At 10:41 PM, Blogger Unknown said...

its without any doubt, that these non jewish immigrants must leave israel and change the law of return so these neo nazis can not come in to israel..

these neo nazi destroy and its growing fast... then they say on websites on internet to other nazi groups..

''look what we can do in the land of the jews''

if there is not any change. the jewish state can easy have neo nazis operating big time inside israel. because you can find these youth everywhere, even in the army. they even has taken pictures making sieg heil in IDF wihh a m16.. how can these happen. there must be someone who takes the pictures and what about all of them around them..

so how widespread is this actualy, we must ask ourself that?

from an article:

Swastikas daubed on the walls of synagogues. 'Heil Hitler' salutes. People beaten in the streets because they are Jewish. Where could this be? Germany? Eastern Europe? Try Israel. Neo-Nazism has taken root in the very nation forged from the ashes of the Holocaust. Eric Silver reports

A Russian-language bookshop near Jerusalem's Mahaneh Yehuda market stocks anti-Semitic books and Holocaust denial material among its shelves of novels, thrillers, science fiction and DVDs. They are on open display. One, What We don't Like about Them, an anti-Jewish tract by Vasily Shulgin, first published in 1929 and reprinted in 2005, has the exiled Jewish oligarch Boris Berezovsky on its cover. Another, by Alexei Mukhin, is dedicated to "Jewish Elites". It features the familiar smiling face of Chelsea's Roman Abramovich.

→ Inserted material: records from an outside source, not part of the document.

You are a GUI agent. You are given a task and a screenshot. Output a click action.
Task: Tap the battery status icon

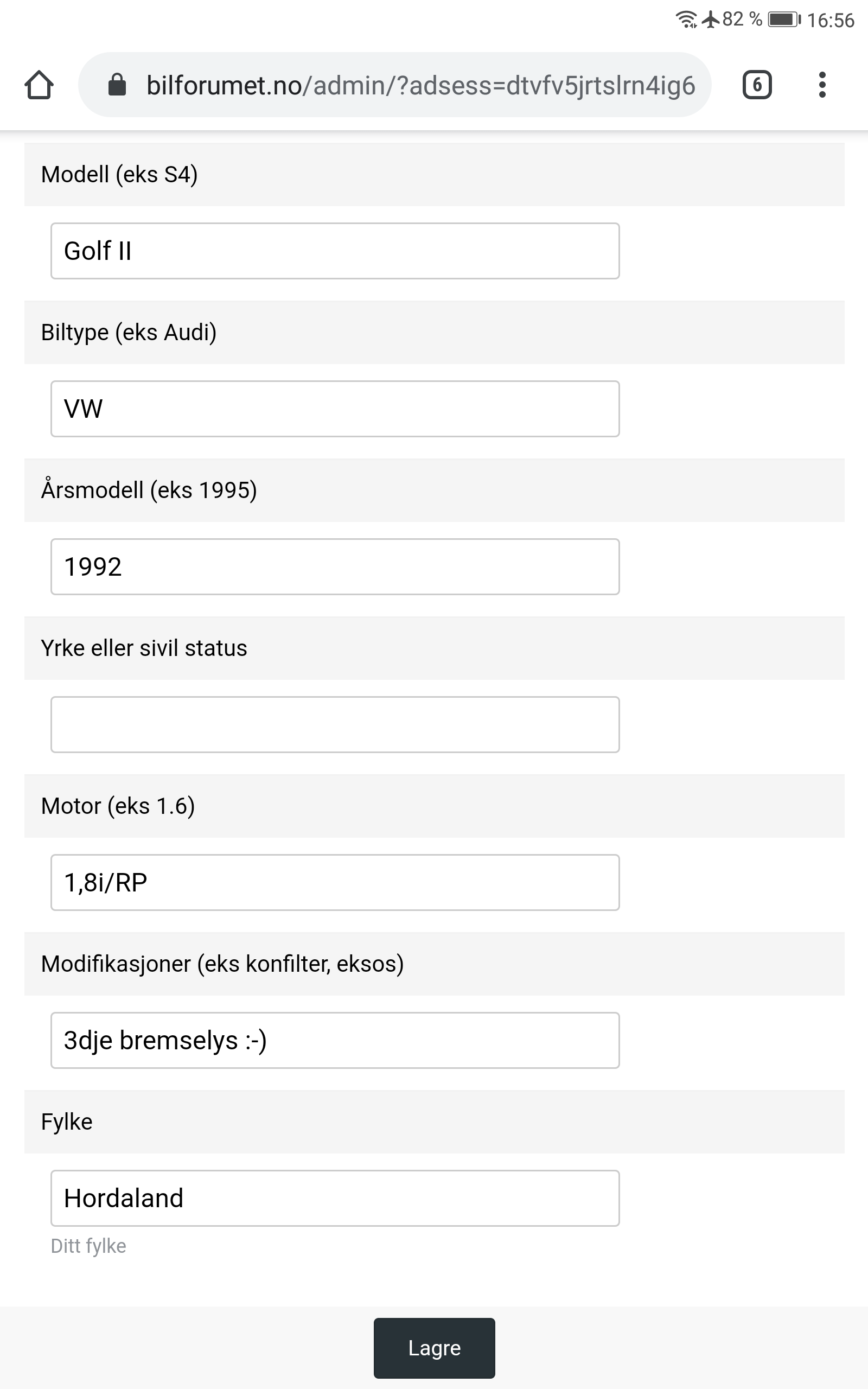click(x=783, y=20)
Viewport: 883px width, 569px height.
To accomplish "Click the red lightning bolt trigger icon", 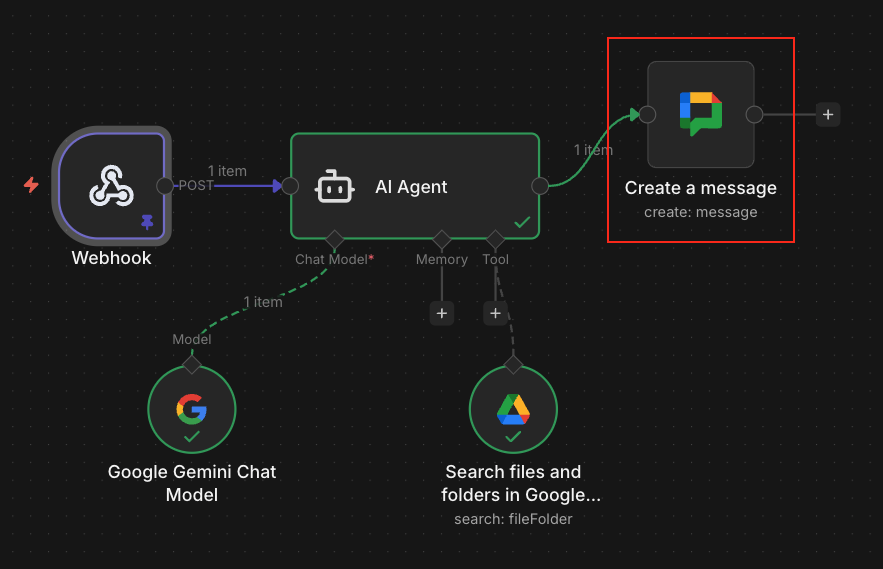I will (32, 185).
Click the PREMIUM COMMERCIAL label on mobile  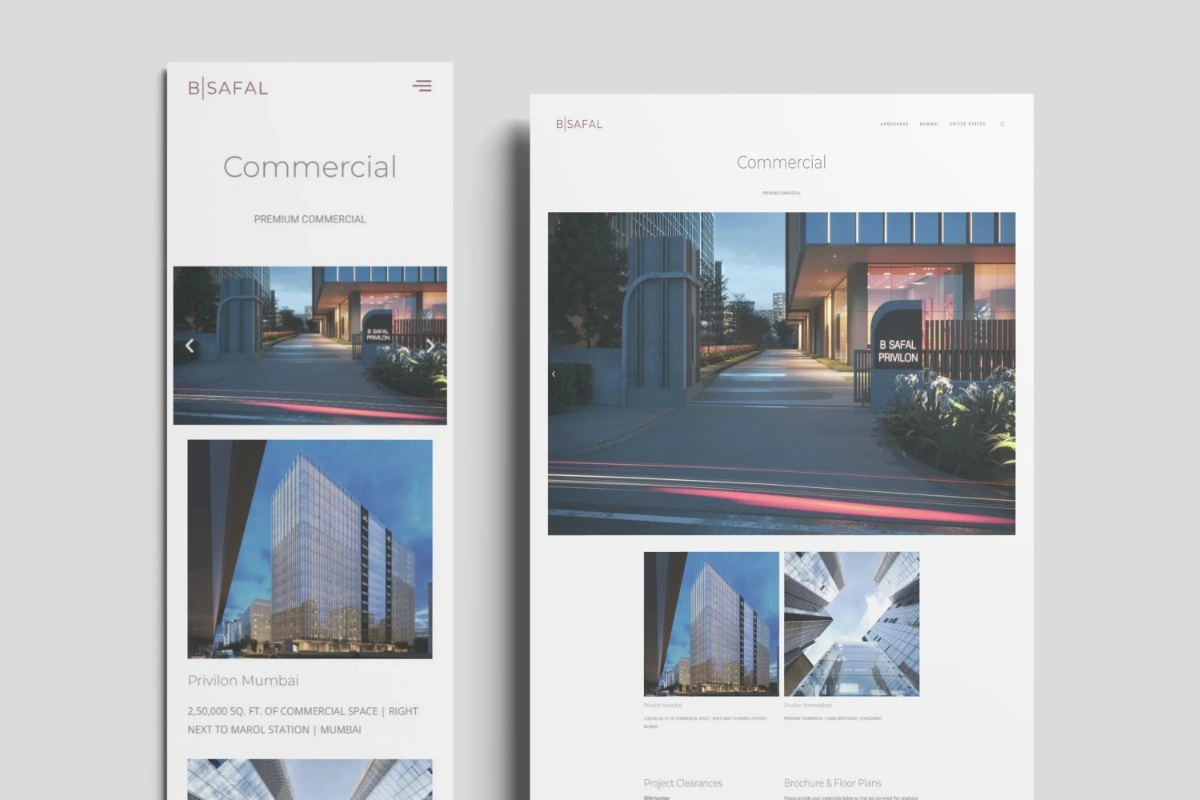(x=310, y=219)
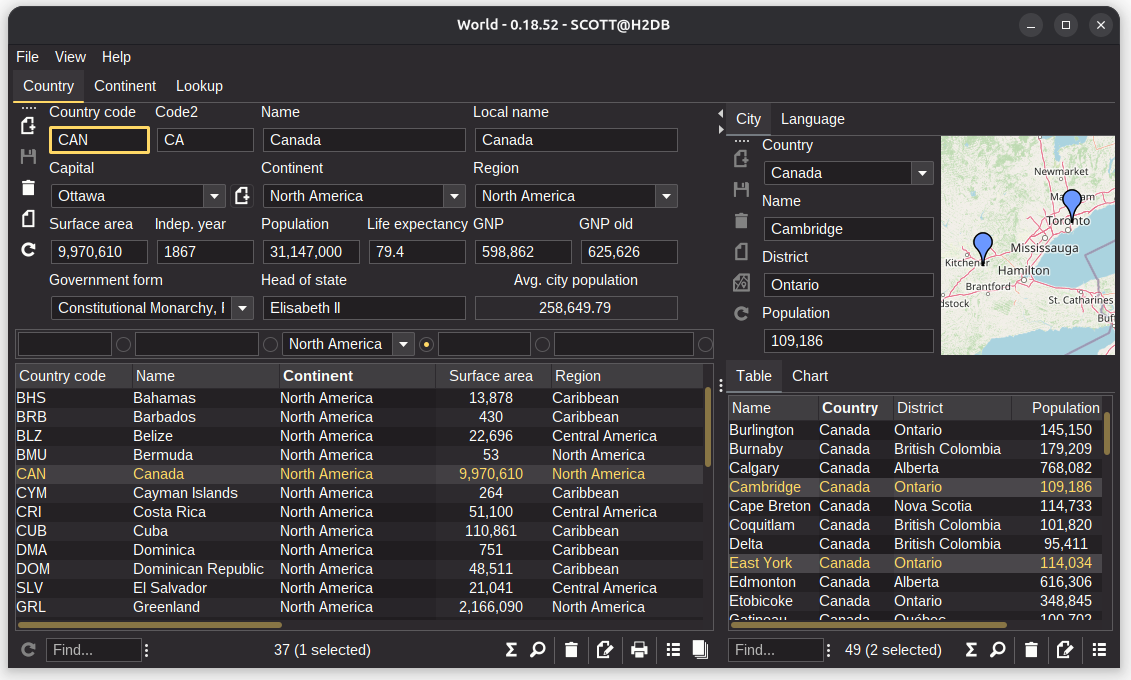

Vladimir, the bookshop owner, a mild-mannered intellectual who asks us not to publish his second name, reports a steady demand from older customers. He draws the line at Hitler's Mein Kampf and the notorious century-old forgery, The Protocols of the Elders of Zion, which purports to map a Jewish takeover of the world. "As for the rest," he shrugs, "I'm in the business of selling books."